The cross party committee led by Baroness Butler-Sloss, said:
We do not agree with the Government’s proposal to remove the requirement to consider ethnicity when matching children with families.’
There has been a long held argument that ‘political correctness’ has hampered children in care from being adopted because’, the committee disagreed, claiming:
We have not been convinced that this process causes significant delay and we are concerned that to remove the requirement entirely might send a message to those working in the field that these issues do not matter, when clearly they are all components of a child’s identity. We believe that race, religion, culture and language should continue to be taken into account when placing children in new homes.’
To be clear, no-one wants to see any children languishing in child care homes or being shunted around different foster homes. The pathway to penal institutions is well documented and truly alarming. Yet to ignore language, religion, race and culture, is to in an instant erase of fundamental aspects of who that child is. The effects on some translate to being racially imprisoned, with a life long sentence of self –hatred.
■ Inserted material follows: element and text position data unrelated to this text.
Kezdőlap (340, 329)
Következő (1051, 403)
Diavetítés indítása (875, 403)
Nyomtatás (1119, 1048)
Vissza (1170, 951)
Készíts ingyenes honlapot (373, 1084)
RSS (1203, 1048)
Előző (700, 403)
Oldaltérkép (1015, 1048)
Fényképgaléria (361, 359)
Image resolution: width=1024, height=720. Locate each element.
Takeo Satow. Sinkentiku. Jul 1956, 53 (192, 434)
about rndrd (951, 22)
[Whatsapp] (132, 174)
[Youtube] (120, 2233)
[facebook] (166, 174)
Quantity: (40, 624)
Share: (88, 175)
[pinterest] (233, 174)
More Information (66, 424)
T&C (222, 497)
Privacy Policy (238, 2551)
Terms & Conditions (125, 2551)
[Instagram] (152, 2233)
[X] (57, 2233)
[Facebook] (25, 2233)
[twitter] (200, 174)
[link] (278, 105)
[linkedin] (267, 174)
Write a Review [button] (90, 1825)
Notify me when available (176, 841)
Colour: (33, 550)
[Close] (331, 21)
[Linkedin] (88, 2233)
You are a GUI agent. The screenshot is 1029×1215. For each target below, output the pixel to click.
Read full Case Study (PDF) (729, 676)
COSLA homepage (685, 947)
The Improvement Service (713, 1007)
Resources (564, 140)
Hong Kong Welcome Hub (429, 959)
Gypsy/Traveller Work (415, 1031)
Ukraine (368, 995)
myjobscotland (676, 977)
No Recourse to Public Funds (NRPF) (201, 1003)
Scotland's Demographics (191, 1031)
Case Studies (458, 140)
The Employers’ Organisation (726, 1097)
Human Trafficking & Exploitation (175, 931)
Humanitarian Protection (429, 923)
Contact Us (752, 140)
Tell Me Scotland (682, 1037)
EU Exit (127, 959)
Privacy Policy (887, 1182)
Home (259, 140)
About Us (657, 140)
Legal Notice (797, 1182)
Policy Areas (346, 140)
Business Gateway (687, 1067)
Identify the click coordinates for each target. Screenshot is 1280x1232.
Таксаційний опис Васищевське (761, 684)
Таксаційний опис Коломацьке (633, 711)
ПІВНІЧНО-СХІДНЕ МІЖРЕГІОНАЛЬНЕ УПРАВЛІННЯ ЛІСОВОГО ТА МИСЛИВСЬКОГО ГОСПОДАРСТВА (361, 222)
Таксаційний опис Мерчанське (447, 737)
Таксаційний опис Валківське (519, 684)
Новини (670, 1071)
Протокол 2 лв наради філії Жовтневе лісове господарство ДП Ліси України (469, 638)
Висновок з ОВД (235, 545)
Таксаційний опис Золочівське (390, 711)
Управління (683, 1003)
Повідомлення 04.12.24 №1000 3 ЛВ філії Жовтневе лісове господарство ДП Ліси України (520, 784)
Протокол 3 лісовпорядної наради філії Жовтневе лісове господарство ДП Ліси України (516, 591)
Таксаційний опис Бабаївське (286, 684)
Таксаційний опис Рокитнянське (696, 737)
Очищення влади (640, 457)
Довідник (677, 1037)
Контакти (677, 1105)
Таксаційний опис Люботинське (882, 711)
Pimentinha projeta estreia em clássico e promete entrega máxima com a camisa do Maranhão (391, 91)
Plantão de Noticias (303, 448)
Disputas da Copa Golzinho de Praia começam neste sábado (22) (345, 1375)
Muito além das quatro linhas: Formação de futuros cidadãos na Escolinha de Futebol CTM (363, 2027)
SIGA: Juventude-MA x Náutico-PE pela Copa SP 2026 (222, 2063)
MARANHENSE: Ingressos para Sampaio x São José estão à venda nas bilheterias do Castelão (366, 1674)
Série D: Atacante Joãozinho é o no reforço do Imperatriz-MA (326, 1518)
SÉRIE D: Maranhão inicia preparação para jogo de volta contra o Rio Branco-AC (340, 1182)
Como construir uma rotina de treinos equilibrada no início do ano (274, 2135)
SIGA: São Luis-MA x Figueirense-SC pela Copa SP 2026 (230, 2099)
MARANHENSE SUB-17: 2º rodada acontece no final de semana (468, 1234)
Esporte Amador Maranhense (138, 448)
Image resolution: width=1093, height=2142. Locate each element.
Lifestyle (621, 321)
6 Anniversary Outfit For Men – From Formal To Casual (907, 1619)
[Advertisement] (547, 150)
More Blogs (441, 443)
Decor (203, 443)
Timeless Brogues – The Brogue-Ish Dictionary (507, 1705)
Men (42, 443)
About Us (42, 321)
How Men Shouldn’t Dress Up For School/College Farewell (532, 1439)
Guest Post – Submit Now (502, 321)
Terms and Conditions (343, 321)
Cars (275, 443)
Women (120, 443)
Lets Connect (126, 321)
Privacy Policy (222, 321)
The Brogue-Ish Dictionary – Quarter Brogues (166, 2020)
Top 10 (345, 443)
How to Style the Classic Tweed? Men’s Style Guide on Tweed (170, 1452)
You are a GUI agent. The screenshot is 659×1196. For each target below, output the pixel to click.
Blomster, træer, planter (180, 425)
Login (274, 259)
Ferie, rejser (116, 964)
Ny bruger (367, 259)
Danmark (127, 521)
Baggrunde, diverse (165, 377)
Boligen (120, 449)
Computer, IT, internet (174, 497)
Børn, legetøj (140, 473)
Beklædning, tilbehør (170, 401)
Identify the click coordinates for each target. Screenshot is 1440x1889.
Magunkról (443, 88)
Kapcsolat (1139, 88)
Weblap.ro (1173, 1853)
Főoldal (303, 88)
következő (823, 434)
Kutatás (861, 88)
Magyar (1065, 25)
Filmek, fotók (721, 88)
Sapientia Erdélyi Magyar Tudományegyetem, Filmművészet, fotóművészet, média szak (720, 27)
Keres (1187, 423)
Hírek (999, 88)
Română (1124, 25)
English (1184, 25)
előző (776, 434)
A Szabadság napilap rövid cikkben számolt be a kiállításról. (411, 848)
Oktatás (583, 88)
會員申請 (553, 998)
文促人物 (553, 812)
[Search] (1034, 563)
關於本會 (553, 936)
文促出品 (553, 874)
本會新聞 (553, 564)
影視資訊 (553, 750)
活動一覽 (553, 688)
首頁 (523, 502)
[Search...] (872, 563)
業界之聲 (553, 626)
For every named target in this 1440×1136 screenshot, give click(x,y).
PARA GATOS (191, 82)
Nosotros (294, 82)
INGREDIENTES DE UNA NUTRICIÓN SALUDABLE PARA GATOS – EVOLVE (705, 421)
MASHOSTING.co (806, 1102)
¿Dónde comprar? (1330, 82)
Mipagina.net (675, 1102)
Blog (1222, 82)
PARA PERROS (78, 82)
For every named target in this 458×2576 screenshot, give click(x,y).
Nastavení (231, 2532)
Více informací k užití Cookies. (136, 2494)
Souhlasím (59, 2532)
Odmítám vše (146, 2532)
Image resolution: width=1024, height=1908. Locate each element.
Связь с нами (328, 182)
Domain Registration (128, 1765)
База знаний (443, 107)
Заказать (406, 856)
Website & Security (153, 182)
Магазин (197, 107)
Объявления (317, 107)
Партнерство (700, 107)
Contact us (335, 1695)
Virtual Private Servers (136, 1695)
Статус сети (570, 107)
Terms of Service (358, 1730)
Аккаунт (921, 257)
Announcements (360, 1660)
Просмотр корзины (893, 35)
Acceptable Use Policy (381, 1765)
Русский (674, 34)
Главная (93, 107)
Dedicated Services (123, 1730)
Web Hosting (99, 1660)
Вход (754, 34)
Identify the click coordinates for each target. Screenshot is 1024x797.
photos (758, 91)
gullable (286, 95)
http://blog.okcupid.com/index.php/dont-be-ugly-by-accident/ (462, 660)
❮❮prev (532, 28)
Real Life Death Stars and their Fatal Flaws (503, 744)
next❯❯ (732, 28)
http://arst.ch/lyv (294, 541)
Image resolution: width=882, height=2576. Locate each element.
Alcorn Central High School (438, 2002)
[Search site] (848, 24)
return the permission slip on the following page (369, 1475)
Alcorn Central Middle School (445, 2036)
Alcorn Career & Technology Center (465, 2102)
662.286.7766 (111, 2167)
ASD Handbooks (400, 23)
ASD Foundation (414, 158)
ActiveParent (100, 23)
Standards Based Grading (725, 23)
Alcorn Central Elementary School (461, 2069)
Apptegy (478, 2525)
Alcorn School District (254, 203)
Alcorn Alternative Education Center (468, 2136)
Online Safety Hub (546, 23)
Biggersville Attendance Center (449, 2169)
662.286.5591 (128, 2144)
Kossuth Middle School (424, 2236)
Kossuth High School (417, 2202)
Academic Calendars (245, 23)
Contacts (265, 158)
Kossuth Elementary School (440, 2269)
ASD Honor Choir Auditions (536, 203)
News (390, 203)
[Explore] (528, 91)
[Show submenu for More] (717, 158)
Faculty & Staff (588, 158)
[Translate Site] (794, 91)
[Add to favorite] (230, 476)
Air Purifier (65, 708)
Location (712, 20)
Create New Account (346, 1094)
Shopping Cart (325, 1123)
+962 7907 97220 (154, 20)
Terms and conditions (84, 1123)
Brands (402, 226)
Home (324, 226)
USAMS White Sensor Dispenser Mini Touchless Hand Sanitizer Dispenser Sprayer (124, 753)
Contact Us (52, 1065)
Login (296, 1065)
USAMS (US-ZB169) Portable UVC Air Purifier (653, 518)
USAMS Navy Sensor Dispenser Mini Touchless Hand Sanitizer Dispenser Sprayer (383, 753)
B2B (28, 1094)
In sharp contrast with a policy that places a child’s heritage factors high on the adoption agenda, we don’t have to have this false dichotomy of care-homes and prison verses adoption and self hatred. We can search to find a close heritage match with the child and at the very least we can demand that any family wanting the immeasurable gift of an adopted child should become competently converse with that child’s’, cultural religious, and racial needs.
It’s not rocket science and these things do matter.